HPE Community read-only access December 15, 2018
This is a maintenance upgrade. You will be able to read articles and posts, but not post or reply.
Hours:
Dec 15, 4:00 am to 10:00 am UTC
Dec 14, 10:00 pm CST to Dec 15, 4:00 am CST
Dec 14, 8:00 pm PST to Dec 15, 2:00 am PST
Serviceguard
cancel
Showing results for 
Search instead for 
Did you mean: 

mdadm: fail to stop array /dev/md0: Device or resource busy

 
Unix Team_6
Advisor

mdadm: fail to stop array /dev/md0: Device or resource busy

Hi,

we use Serviceguard on Linux on Proliants with mirrored san devices. ocassionally when we halt a package madam fails to stop. we get this error;

mdadm: fail to stop array /dev/md0: Device or resource busy

only a reboot fixes it. manually tring to stop mdadm doesnt work. Our package is using EMC san devices in their own vg (vgsan01).
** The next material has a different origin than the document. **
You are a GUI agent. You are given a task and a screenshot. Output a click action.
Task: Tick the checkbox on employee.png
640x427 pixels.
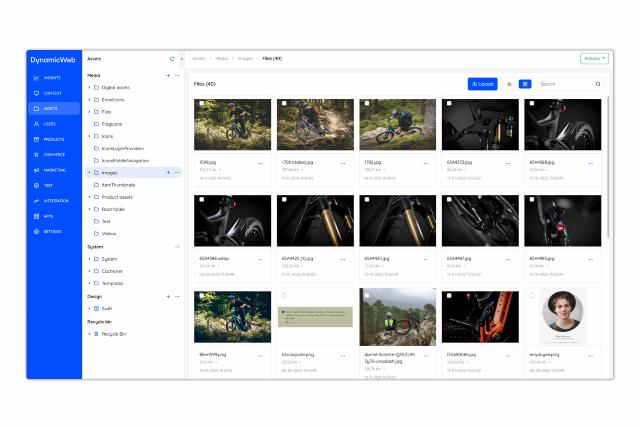coord(531,296)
Anyone got any idea on a more reliable method of stopping mdadm rather than rebooting or finding out why mdadm refuses to stop sometimes ?

8 REPLIES
Steven E. Protter
Exalted Contributor

Re: mdadm: fail to stop array /dev/md0: Device or resource busy

Shalom,

Using software raid on a EMC san is a little bit beyond what the designers of mdadm had in mind. I guess however it is supported.

So.

cat /proc/mdstat

Before triggering the problem.

Then make the problem happen by bringing down the package.

cat /proc/mdstat

Post the report back up here.

/var/log/messages or dmesg may be helpful.
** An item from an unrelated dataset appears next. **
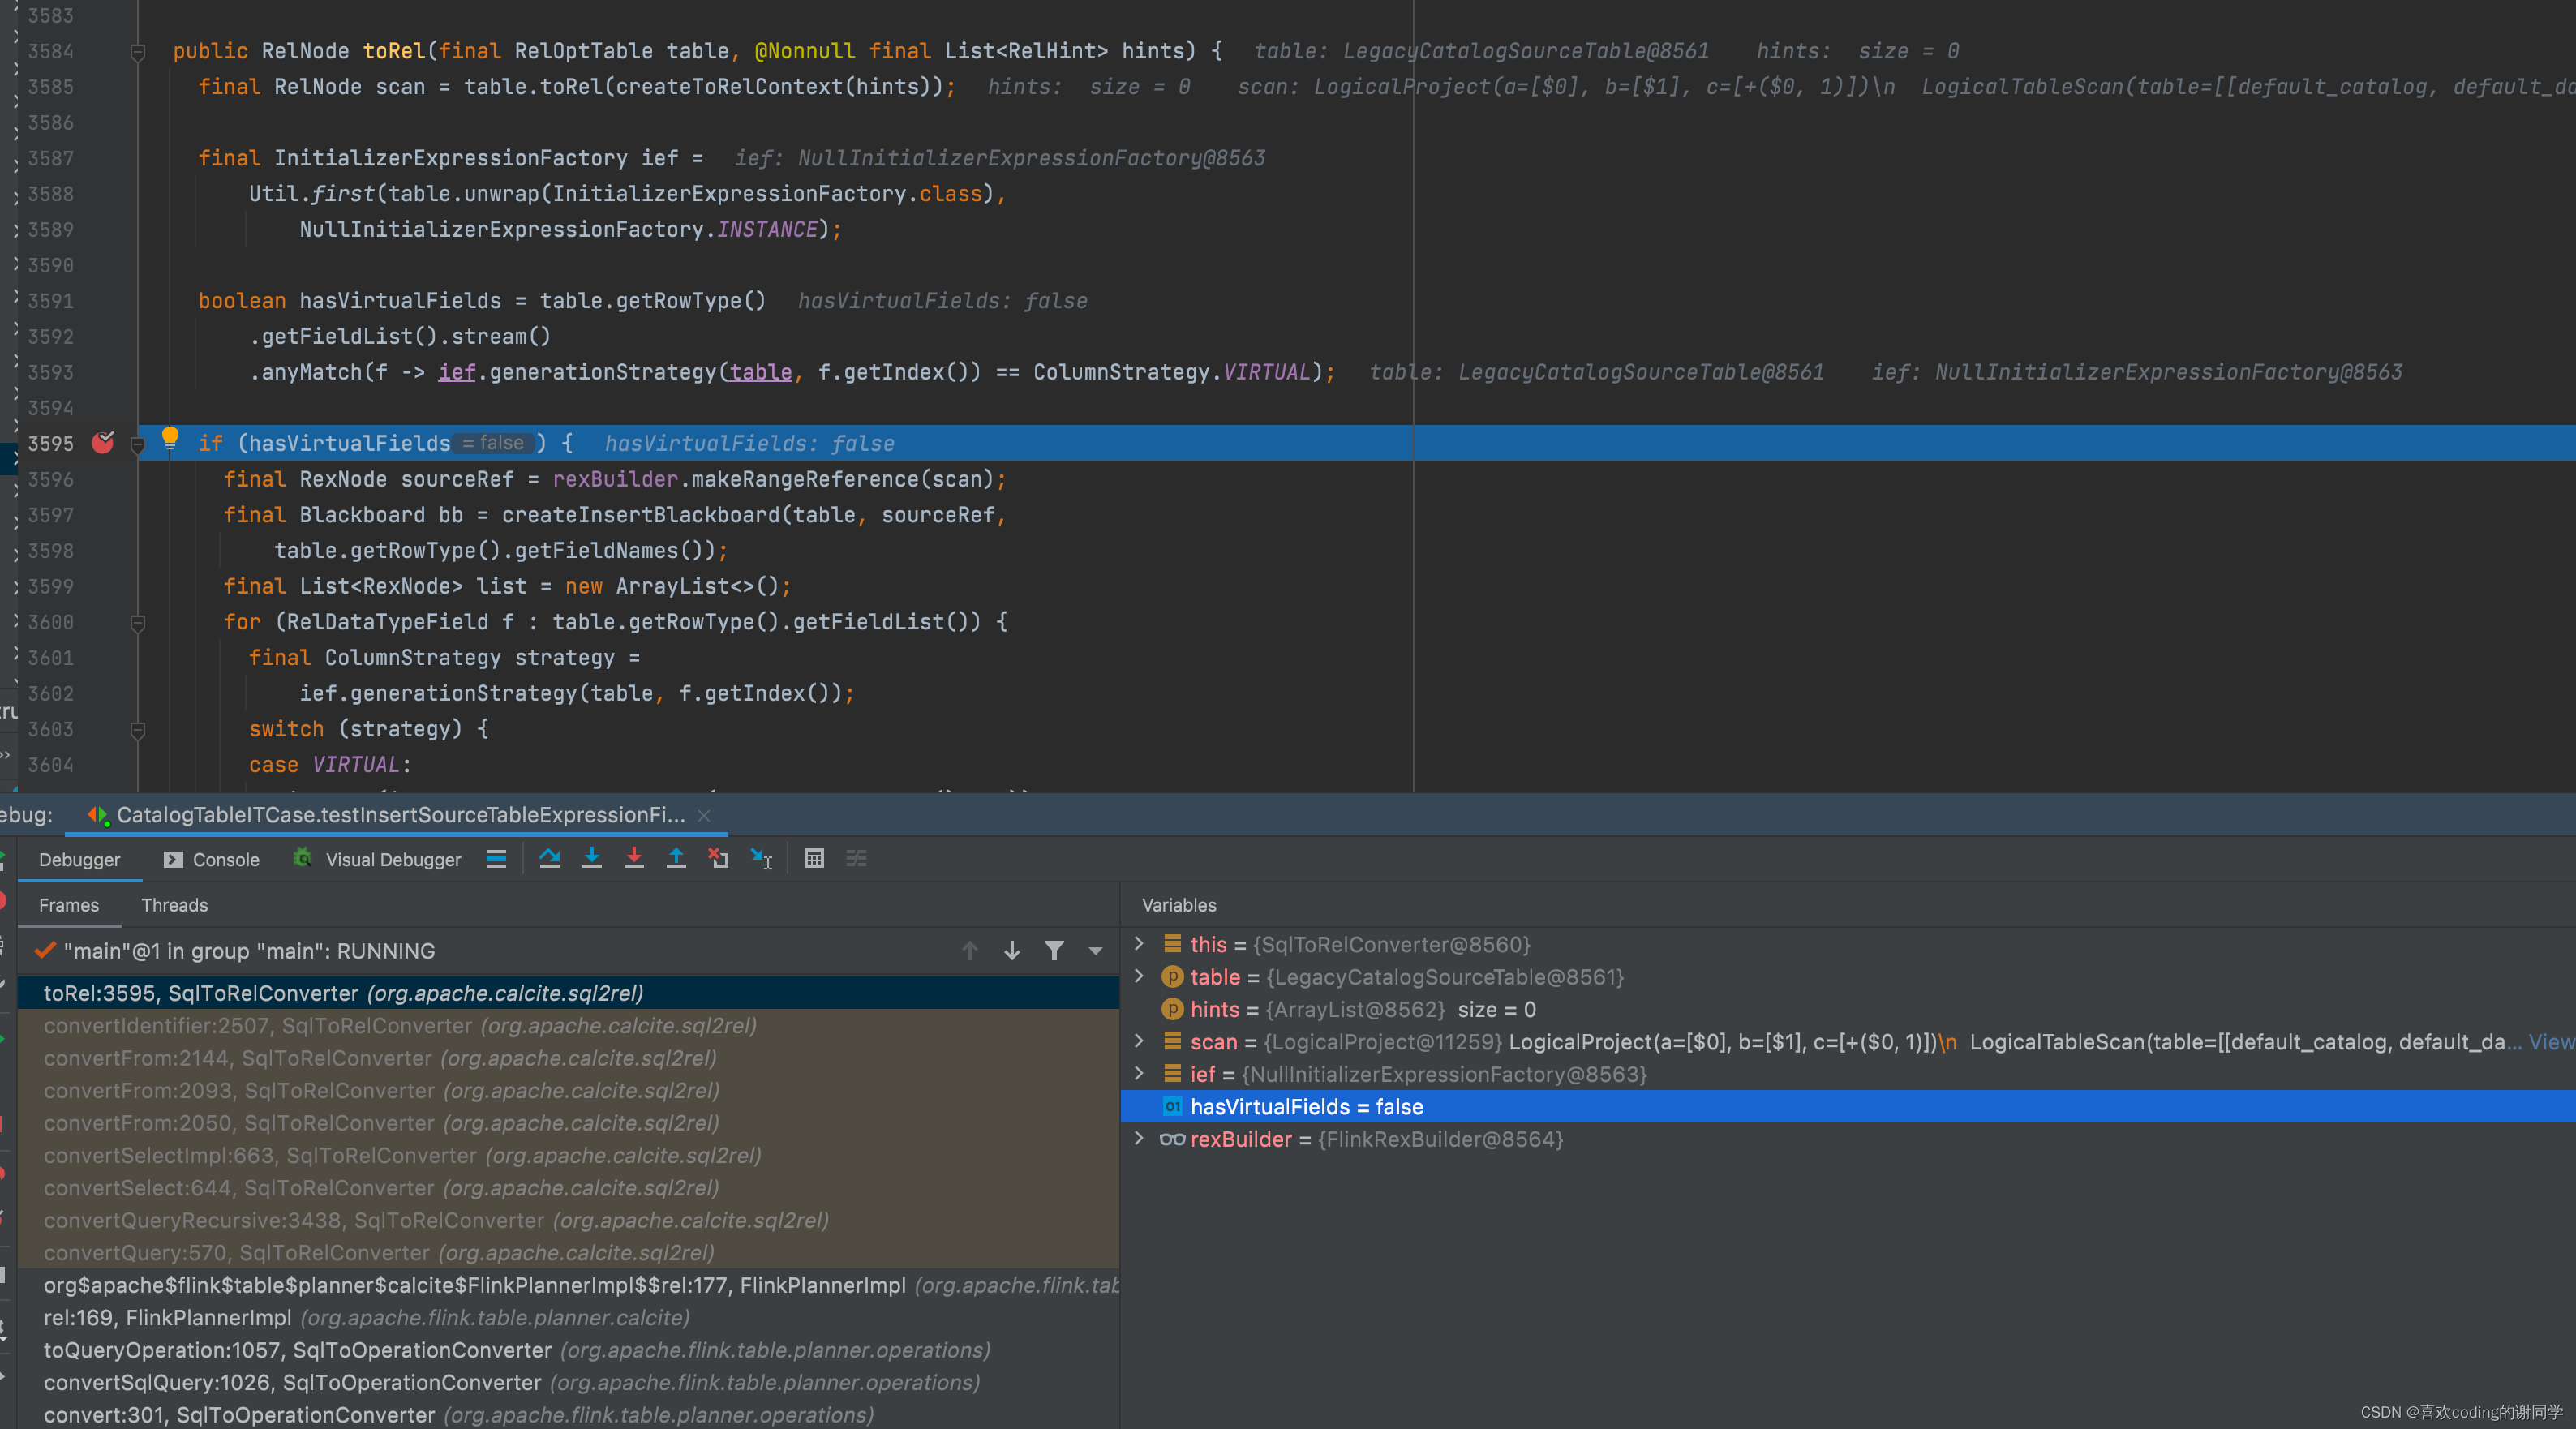
Task: Switch to the Threads tab
Action: pyautogui.click(x=174, y=905)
Knownt what distribution of Linus you are using would be extremely helpful.

SEP
Steven E Protter
Owner of ISN Corporation
http://isnamerica.com
http://hpuxconsulting.com
Sponsor: http://hpux.ws
Twitter: http://twitter.com/hpuxlinux
Founder http://newdatacloud.com
Stuart Browne
Honored Contributor

Re: mdadm: fail to stop array /dev/md0: Device or resource busy

What might also be of use is the output of 'lsof /dev/md0' when it's having this issue.
One long-haired git at your service...
Serviceguard for Linux
Honored Contributor

Re: mdadm: fail to stop array /dev/md0: Device or resource busy

Are you using the Extended Distance Cluster product that is available for Serviceguard for Linux? That is the ONLY way MD mirroring is supported. There is a potential for data corruption with a "do it yourself" process.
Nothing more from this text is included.